● Task: Could you copy, exactly as written, every line from the first line of the records through the one containing "Task: Open the 'Зарплата/Кадры' menu"?

########################################

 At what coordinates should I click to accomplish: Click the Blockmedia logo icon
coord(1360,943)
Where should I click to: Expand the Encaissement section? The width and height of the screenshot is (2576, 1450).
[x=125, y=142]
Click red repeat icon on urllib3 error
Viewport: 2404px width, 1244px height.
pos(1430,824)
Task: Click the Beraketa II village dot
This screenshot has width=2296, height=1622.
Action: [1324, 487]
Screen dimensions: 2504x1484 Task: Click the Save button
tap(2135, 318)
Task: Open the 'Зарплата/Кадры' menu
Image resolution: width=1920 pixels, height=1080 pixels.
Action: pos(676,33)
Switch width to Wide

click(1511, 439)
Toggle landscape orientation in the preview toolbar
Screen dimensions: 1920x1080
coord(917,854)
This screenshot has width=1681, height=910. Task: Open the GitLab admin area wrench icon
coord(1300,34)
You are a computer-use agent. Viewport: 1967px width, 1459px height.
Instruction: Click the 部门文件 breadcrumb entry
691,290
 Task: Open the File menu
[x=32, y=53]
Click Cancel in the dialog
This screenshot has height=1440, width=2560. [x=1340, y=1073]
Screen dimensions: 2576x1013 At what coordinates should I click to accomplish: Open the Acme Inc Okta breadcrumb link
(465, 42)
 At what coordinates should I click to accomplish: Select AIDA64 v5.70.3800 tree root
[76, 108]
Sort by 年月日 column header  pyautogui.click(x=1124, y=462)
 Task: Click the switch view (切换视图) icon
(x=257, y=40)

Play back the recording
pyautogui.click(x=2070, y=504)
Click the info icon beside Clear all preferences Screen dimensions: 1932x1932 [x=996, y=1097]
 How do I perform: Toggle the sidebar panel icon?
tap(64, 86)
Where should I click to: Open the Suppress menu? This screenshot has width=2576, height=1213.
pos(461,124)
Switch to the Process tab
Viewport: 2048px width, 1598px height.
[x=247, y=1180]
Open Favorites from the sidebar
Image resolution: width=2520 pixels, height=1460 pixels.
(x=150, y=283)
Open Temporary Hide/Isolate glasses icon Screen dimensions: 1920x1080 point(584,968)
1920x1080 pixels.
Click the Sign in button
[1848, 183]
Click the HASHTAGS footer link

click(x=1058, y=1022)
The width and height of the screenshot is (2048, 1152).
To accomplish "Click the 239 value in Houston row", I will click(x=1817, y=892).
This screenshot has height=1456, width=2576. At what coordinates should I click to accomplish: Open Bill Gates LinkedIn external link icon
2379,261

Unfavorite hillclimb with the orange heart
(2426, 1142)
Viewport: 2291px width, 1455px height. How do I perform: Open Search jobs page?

########################################

● Solution to this task:
 At what coordinates should I click to accomplish: Click the Blockmedia logo icon
coord(1360,943)
Where should I click to: Expand the Encaissement section? The width and height of the screenshot is (2576, 1450).
[x=125, y=142]
Click red repeat icon on urllib3 error
Viewport: 2404px width, 1244px height.
pos(1430,824)
Task: Click the Beraketa II village dot
This screenshot has width=2296, height=1622.
Action: [1324, 487]
Screen dimensions: 2504x1484 Task: Click the Save button
tap(2135, 318)
Task: Open the 'Зарплата/Кадры' menu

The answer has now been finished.